Three weeks later, the school sent a second email to those 176 people and 10 of them opened the email and clicked on the link.

A few weeks later, another round of phishing emails and 3 people still opened them and clicked on the link.

Given it only takes one person to do that and infect the company, what are the odds that a large business can make sure that ZERO people open that email and click on the link, assuming clicking is even required.

Marcus Ranum, well known security consultant put it this way:

Ranum said it costs companies more in the long run to have to continually react to intrusions than it would to steer clear of threats altogether by putting more resources into better detection. “Your seat belt and air bags are great, and you’re stupid if you don’t use them,” he says. “But it’s smarter to avoid the semitrailer in the first place.”

Food for thought.

Do you keep your car keys in freezer? Maybe you should!
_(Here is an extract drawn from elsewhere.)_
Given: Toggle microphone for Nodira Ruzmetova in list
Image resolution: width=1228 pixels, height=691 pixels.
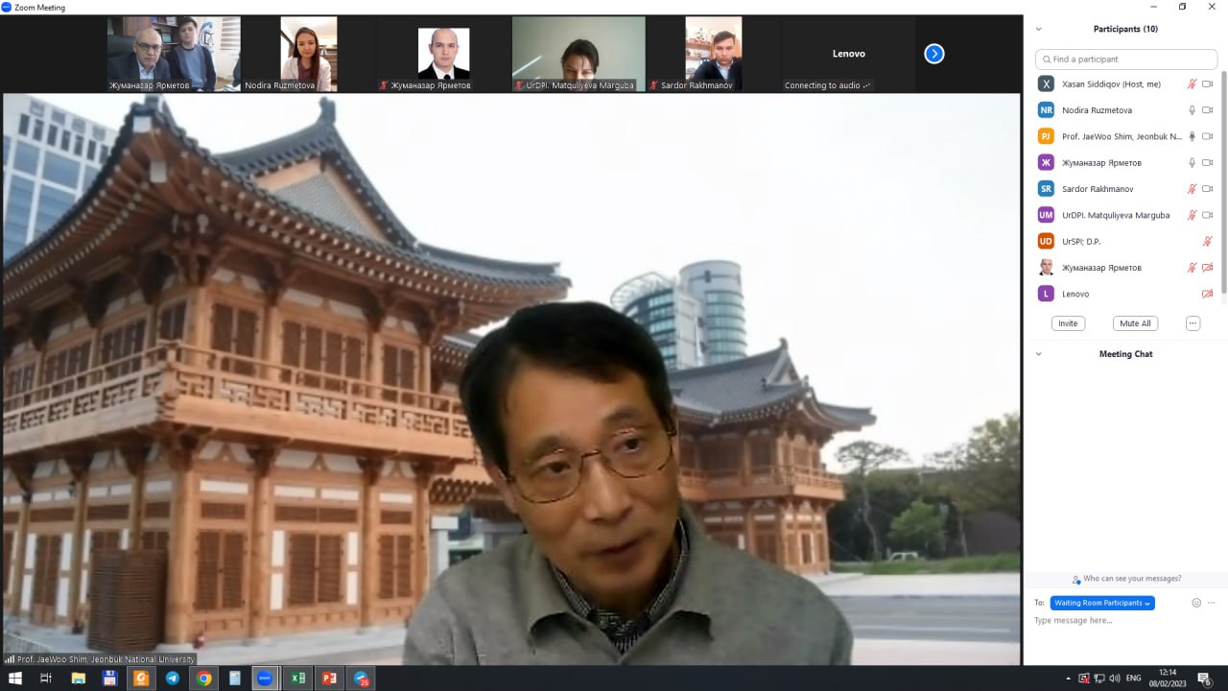Looking at the screenshot, I should [x=1193, y=110].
A recent Network World article talks about the world of high tech auto theft.

Using a $17 amplifier, thieves were able to boost the signal between your car and your key fob sitting on the kitchen table and convince your car to open up.

The article has links to several other articles including one that talks about cloning a high end BMW with a blank key in less than 3 minutes.  Break a window (and block the alarm going off too), plug something into the diagnostic port near the steering wheel and clone the key.  Then just plug it in and drive off.  Apparently hundreds of BMWs have been stolen this way in Europe.

And the freezer?  Apparently the freezer acts as a shield for the radio waves and the amplifiers don’t work.

I suspect this is more difficult that it seems and requires a degree of skill, but given the payoff for stealing the car – the crooks are working on it.  And the cops don’t seem to have a handle on it – sometimes blaming the car owner for leaving the car unlocked.

In one video, the crook opened the car, stole a laptop out of the back seat and a $15,000 custom bicycle out of the hatch.  This problem is easy to solve – don’t leave valuables in your car.  Oh, and the considerate crook even locked the car again when he left.  All caught on video.